### TASK INSTRUCTIONS
Return every line of the data below that contains the word "menu".

### EXTRACTED RECORDS
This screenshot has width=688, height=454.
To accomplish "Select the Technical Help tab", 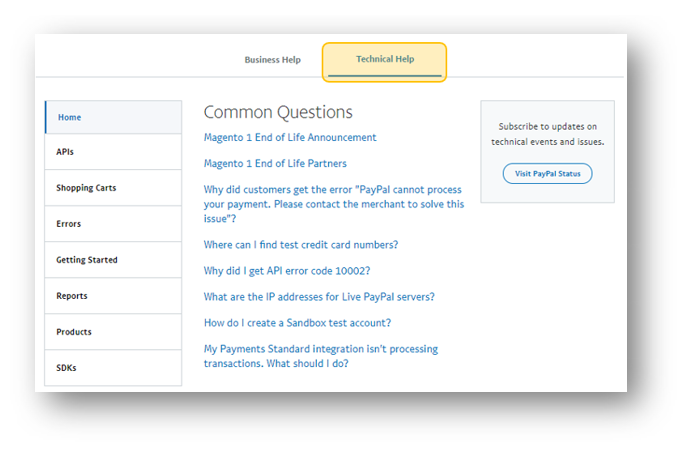I will coord(384,60).
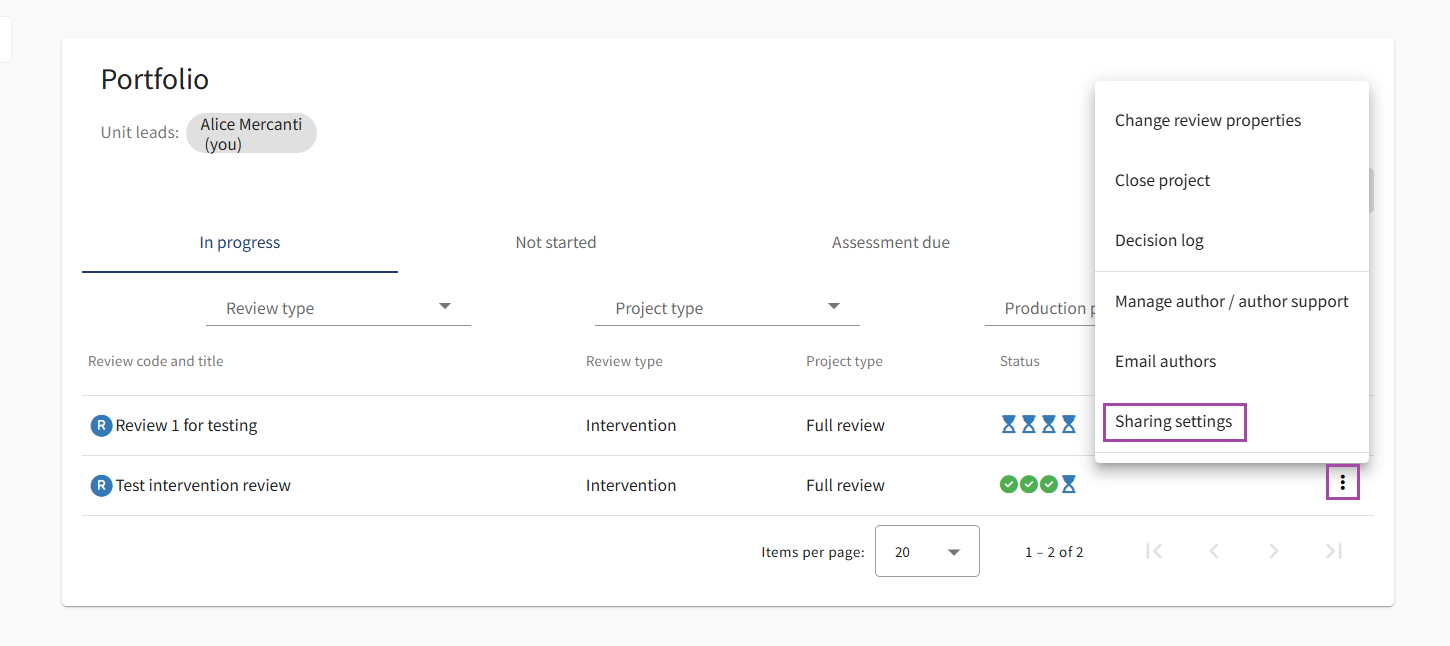The width and height of the screenshot is (1450, 646).
Task: Choose Sharing settings from the menu
Action: click(1174, 422)
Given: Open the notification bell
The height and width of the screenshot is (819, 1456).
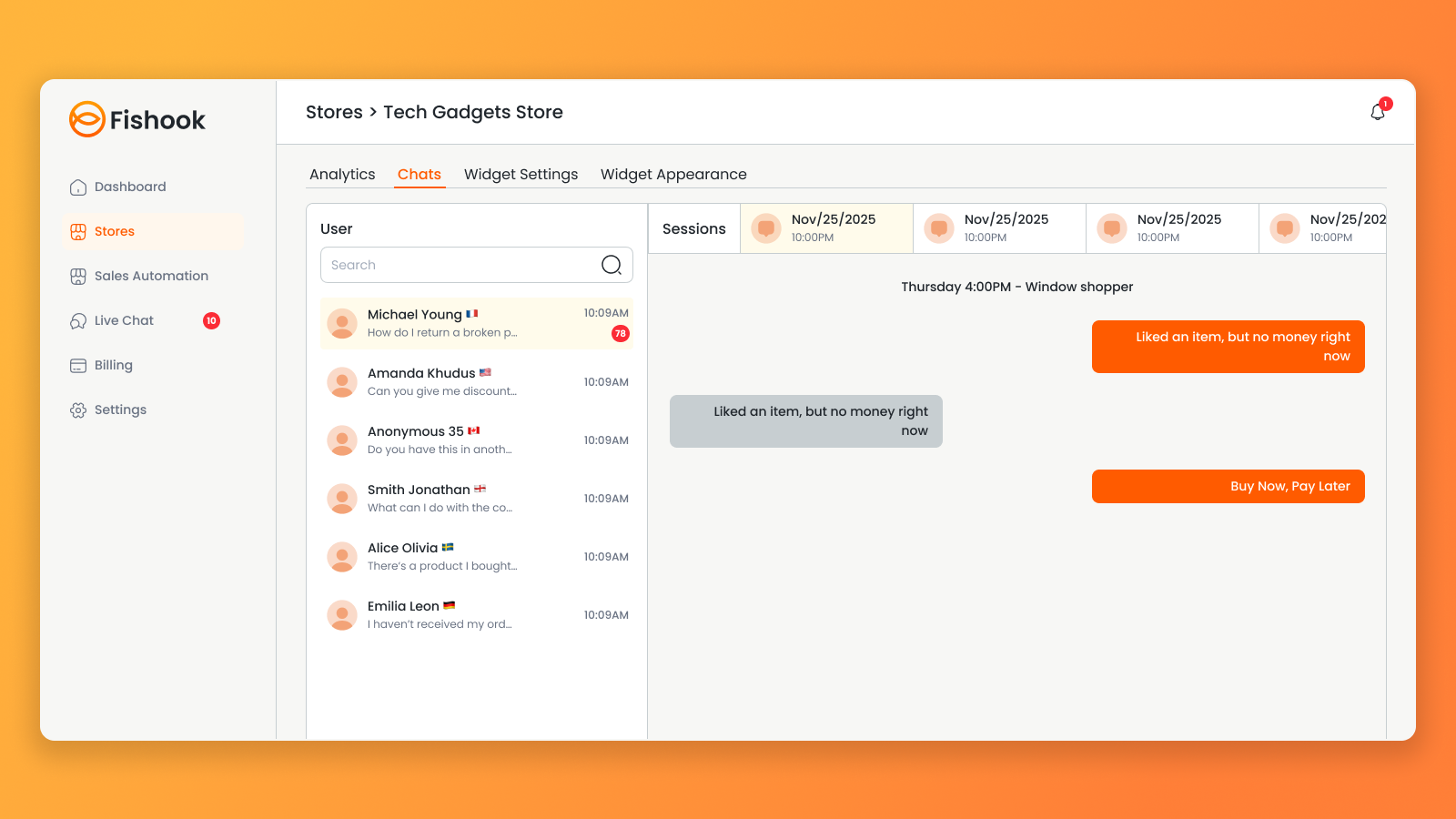Looking at the screenshot, I should pyautogui.click(x=1377, y=112).
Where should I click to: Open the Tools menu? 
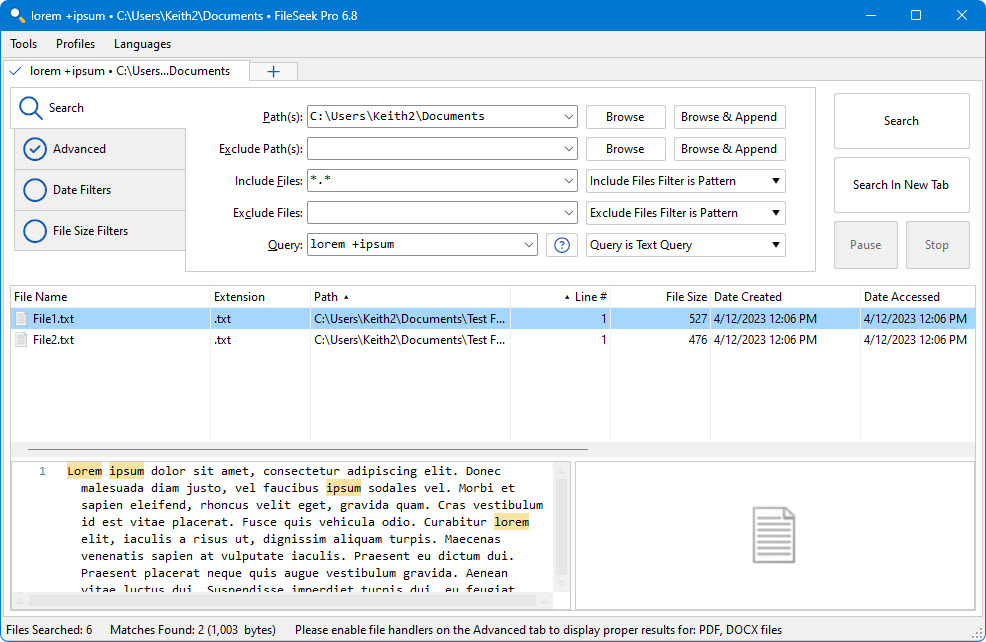24,44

### TASK RESPONSE
Task: Choose Sharing settings from the menu
Where should I click to: Open the Tools menu? 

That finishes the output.